Sonunda o gün geldi, ormanın içinden ve şehrin sokaklarından sahile ve denize kadar sağlam bir yürüyüş yapıyorum.
Ve yağmur yağıyor.
Sadece yağmur yağmıyor. Bulutlar bütün yükünü sanki üstüme boşalttı ve bu koşullarda sokaklarda yürüyüşe çıkmak, sanki denizde ayaklarınızla sörfün üzerinde durmak gibiydi. Sadece ıslanıyorsun.
Aslında açık havada yürüyüşe çıkmıştım. Benim yürüyüşlerim genellikle kuru zeminde olur ama bugün gökyüzü, deniz ve kara parçası da su içinde. Çiftçiler gibi çok kişi sevmişti bu yağmuru.
Kimin ne beklediğini bilmeden, fırtınalı yağmurun bundan daha uygun olamayacağını düşünmeden edemiyorum. “Biz insanlar” sesli yürüyüşü her zaman yağmurda ve fırtınada yapılmalıyız, çünkü o zaman denizcilerinin yaşam koşullarını anlarız. Kışın Kuzey Atlantik’te ya da Karadeniz’de ya da seyahat ettikleri dünyanın diğer çalkantılı denizlerinde nadiren sakin bir deniz parıltısı ya da güneş ışığı vardır.
Tanıdığım biri gençliğinde 11 metre uzunluğundaki yelkeniyle dünya turuna çıkmıştı. Normalde kaba bir adam olarak bilinen bu tanıdığım bile her limanda karşılaştığı insanlara saygı duyuyordu. Kimileri limandan ayrılmaya zar zor cesaret ederken, fırtınanın ortasında yelken açtı bu tanıdığım, gazeteler de yazdılar onun hakkında.
Bu tanıdığımın son 20 yıldaki ruhunu özetleyen iki sözcük varsa o da ‘nefsine düşkünlük’ sözcükleridir. Denize karşı savunma amaçlı bir buçuk kilometre uzunluğundaki etkileyici liman iskelesini inşa ederken dışarıdan hiçbir yardım almadı. Kendi iletişim istasyonlarını kurdu ve iskele işinden artan zamanında navigasyon okulumu sürdürmek için başarılı bir şekilde mücadele etti.

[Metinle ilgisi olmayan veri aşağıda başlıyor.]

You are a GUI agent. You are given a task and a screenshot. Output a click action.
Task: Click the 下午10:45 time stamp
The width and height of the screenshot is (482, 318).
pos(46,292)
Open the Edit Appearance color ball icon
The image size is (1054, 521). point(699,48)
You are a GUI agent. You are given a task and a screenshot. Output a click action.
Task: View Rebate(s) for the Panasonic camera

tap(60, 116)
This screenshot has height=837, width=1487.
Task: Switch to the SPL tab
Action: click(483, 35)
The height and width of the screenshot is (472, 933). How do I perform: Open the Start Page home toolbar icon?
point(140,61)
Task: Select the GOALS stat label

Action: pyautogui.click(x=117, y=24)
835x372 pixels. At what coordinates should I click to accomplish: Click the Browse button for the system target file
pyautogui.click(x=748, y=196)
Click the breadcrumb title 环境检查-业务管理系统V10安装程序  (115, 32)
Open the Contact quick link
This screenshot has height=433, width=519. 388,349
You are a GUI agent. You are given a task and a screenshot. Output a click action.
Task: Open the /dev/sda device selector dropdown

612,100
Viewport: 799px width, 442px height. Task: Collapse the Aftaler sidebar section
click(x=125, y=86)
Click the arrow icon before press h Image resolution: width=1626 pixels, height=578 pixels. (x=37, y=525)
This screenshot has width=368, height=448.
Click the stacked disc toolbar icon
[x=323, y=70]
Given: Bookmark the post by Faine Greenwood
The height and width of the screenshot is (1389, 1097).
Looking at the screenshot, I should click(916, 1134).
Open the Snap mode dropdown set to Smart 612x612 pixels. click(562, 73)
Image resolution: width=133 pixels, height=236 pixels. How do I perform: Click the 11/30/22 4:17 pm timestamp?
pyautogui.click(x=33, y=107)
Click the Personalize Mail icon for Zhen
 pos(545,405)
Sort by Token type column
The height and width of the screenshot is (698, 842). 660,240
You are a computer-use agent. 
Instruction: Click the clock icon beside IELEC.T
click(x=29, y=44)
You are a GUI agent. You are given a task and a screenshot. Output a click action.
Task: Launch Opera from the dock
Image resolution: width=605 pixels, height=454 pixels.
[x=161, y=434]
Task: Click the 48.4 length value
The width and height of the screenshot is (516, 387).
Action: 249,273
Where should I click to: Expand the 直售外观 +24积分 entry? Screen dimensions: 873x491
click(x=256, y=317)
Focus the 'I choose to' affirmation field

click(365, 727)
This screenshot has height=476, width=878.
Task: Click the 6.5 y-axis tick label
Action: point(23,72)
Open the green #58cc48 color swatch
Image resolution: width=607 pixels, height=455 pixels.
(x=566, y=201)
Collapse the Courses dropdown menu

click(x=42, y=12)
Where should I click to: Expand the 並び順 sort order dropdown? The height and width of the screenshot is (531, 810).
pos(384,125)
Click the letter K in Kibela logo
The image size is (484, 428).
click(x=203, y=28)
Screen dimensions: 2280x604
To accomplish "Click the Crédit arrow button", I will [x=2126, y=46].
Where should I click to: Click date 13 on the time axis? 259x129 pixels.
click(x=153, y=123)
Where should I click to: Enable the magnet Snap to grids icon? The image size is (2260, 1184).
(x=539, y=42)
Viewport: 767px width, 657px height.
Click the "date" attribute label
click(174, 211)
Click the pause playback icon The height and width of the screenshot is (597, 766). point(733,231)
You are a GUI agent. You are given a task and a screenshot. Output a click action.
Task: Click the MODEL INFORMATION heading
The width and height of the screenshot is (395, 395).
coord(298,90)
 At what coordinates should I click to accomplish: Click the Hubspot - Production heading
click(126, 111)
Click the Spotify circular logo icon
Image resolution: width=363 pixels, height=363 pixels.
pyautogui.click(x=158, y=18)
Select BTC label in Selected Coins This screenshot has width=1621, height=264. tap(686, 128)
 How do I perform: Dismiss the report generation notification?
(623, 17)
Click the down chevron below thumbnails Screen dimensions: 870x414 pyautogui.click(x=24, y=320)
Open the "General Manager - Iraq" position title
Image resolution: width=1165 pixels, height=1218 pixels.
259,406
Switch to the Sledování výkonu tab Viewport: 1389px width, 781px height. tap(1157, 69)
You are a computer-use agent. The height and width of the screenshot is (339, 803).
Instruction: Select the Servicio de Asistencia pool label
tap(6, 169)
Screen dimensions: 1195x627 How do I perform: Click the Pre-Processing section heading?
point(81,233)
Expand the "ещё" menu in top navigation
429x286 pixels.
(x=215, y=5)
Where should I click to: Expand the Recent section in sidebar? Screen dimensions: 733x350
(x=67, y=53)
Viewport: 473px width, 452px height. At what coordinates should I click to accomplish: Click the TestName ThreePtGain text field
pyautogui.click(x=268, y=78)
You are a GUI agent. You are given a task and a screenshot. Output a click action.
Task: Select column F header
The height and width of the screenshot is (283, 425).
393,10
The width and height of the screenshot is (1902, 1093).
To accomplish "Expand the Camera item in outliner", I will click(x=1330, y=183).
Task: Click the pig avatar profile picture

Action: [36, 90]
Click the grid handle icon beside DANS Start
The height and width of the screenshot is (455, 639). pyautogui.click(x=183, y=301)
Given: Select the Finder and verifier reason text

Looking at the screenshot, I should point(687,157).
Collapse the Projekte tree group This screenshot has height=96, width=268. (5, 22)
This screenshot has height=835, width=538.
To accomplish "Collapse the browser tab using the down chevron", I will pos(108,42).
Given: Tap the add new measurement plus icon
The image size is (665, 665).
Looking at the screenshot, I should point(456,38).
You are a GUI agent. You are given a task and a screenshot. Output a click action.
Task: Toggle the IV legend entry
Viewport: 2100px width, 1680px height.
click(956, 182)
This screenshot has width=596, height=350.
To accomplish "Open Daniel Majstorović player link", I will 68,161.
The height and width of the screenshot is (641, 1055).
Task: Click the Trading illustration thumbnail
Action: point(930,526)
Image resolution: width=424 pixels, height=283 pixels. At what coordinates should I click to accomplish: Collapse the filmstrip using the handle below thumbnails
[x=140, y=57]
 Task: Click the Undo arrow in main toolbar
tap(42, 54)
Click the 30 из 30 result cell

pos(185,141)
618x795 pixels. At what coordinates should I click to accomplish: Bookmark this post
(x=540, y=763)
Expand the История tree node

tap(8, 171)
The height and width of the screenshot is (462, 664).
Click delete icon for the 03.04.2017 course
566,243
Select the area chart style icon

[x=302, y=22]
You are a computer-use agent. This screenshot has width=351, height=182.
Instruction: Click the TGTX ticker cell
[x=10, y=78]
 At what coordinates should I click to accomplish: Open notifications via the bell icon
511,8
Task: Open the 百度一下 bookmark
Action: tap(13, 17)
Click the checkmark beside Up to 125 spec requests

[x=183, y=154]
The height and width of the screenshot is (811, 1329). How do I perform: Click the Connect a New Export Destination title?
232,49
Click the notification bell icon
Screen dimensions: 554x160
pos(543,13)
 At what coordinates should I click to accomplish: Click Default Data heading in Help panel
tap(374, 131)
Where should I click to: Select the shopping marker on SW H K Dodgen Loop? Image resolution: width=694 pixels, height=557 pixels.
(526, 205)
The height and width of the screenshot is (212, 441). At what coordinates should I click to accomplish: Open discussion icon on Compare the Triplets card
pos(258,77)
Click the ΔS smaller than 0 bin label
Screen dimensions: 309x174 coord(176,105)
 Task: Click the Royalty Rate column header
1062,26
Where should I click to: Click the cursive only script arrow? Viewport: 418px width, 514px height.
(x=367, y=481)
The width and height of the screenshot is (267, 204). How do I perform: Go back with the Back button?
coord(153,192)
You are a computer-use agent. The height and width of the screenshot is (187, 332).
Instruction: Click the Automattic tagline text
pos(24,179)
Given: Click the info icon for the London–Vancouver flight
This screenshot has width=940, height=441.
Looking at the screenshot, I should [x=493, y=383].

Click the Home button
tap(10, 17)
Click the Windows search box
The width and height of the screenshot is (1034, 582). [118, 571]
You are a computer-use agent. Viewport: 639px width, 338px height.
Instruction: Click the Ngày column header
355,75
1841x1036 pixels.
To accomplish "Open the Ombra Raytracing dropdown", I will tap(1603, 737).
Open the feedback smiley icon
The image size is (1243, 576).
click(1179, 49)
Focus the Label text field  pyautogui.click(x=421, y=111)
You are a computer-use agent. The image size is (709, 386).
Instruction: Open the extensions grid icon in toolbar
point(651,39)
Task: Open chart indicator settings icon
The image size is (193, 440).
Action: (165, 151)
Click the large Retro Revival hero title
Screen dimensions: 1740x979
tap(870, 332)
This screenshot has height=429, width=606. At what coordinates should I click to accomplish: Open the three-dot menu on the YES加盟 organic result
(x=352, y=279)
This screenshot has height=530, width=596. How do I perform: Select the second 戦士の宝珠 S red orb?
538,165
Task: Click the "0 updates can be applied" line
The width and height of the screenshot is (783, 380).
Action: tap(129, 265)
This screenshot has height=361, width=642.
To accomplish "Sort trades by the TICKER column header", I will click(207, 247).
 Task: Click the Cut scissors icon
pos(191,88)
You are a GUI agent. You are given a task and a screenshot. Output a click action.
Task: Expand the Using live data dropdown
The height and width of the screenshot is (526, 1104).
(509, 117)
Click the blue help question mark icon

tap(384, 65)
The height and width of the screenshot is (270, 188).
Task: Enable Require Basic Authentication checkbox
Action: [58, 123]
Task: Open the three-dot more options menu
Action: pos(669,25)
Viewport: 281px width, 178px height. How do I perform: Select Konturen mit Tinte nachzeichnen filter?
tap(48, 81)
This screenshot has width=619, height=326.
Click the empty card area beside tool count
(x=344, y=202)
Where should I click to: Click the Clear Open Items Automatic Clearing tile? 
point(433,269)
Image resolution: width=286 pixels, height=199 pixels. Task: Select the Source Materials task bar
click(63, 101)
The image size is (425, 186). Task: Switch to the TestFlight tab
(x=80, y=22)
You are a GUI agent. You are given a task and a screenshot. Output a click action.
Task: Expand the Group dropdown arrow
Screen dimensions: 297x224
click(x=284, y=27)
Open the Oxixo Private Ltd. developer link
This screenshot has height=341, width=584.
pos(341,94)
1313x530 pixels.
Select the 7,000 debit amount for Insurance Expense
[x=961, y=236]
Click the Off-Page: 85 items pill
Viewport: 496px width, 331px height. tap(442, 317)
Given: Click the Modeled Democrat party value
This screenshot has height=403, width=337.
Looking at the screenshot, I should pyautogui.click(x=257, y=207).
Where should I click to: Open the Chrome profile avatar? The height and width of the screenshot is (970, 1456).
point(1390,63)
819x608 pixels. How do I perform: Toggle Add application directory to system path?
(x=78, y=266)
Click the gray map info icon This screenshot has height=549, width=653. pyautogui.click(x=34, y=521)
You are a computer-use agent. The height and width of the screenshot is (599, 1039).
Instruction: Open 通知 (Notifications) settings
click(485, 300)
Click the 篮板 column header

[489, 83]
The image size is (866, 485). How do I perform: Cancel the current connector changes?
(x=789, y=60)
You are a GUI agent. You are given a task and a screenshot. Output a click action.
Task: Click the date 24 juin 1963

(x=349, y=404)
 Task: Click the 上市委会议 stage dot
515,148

Birkaç yıl önce büyük şehirlere giden feribot güzergahı iptal edildiğinde, kendi inisiyatifiyle yeni bir güzergah oluşturdu.
Ancak denizler hala orada ve artık dramatik gemi kazalarıyla değil, suyu yükselen denizler, şiddetli fırtınalarla ve balık ölümleriyle yeni yollarla tehdit ediyor. Kentlerin plajları, yüzyılın ilkbahar fırtınasında su kütleleri altında kayboluyor, kentlerin şirin kıyılarının çoğu da kullanılamaz duruma geliyor. Karadeniz ve öteki denizlerimizde balıkçılık ve kıyılar bu üzücü yoldadır.
Peki, krizden etkilenen bir siyasi yönetimin iklim sorunlarını çözmek yerine hepimizi daha derin krizlere sokmak istediği bu bahar günlerinde, siyasi beceriksizliğin karanlık bir hatırlatıcısı olarak kaldığı bu yıllarda yaşadıklarımızdan öğrenebileceğimiz bir şey var mı?
Evet, politikacılar ve iktidar sahipleri sırt çevirdiğinde, yukarıda sözünü ettiğim tanıdığım gibi kendimize güvenmeliyiz. Bilinçli ve dikkatli bir şekilde başka seçimler yapan güçlü tüketiciler gibi kendimize güvenmeliyiz. Dikkatli bir şekilde biraz daha sola oy veren, sonra istifa etmiş seçmenler gibi kendimize güvenmiyoruz.
Ancak aktif, kendini bilen, gururlu topluluklar olarak kendimize güvenmeyi öğrenmek zorundayız.
1920’lerde öyle bir topluluktuk ki, küçük umutlardan Mareşal Mustafa Kemal Atatürk ve ekibini yarattık. Umut, istek varsa, geriye ne kaldı?